A New Era of Sino-American Competition

With President Donald Trump’s rise to power, the world has seen a shift in America’s relations with China. Despite worry that he would not, Trump began his presidency by promising  to honor the One-China policy, which recognizes Beijing as the only legitimate Chinese government. In April of that year, Trump hosted President Xi at his Mar-a-Lago resort for a two-day summit, after which Trump touted “tremendous progress” in trade discussions, and Xi asserted to the Chinese media that he and Trump had “engaged in a deeper understanding, and have built a trust.” A ten-part agreement was unveiled in mid-May between Beijing and Washington to expand trade of products and services like beef, poultry, and electronic payments.
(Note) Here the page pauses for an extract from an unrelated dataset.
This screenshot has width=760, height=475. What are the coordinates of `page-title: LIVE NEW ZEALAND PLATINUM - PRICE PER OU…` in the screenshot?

While U.S. Commerce Secretary Wilbur Ross described the relationship as “hitting a new high,” experts were less impressed.

March 22, 2018 brought an announcement of sweeping tariffs on Chinese imports in response to what the White House alleges is Chinese theft of U.S. technology and intellectual property. In combination with tariffs placed on steel and aluminum earlier in the month, the new taxes target goods including clothes, shoes, and electronics, and restrict some Chinese investment in the U.S. In retaliation, China imposed similar measures in early April on a range of U.S. products, sparking concerns of a trade war which quickly came to fruition and escalated throughout the year. President Trump made it clear that he believes that China is “ripping off” the U.S. by taking advantage of free trade rules.

Looking back on these events with the start of the new year, 2018 was a watershed moment in U.S.-China relations. Shifting from an era of expanding cooperation, there is now a course correction of U.S. foreign policy. President Xi’s more assertive domestic policy includes an increase in defense spending and consolidation of military control; doubling down on efforts to gain control of the South China Sea; a crackdown on dissent; and, abroad, increased political interference. Additionally, Beijing has been coordinating with Moscow on security-related issues. Taken together, the U.S. is right to view China with caution. Despite the trade war, the Trump administration’s hardline stance on China has been met with widespread support, with only a few voices in the financial and technological industries still pushing for cooperation. Trump’s policy so far has been to push back against growing Chinese assertiveness through the framework of “peace through strength,” with the hopes of stabilizing relations.

With Trump’s “America First” policy and Xi’s military expansionism, we are seeing a turbulence and a deep structural shift in U.S. foreign policy that is escalating tensions between the two countries. By leaving behind cooperation, we are entering into an era of strategic competition. Economic cooperation can be maintained, and the two countries are likely to call a ceasefire if not sign a peace agreement; cooperation on key global issues can be resumed. With a new election coming up, President Trump and his preferred methods of foreign policy – tweets and tariffs – may soon become a thing of the past. However, the shift in U.S. views on China will endure. With this turning point comes a new challenge for both Washington and Beijing: to find a way to manage this competition without it deteriorating into conflict.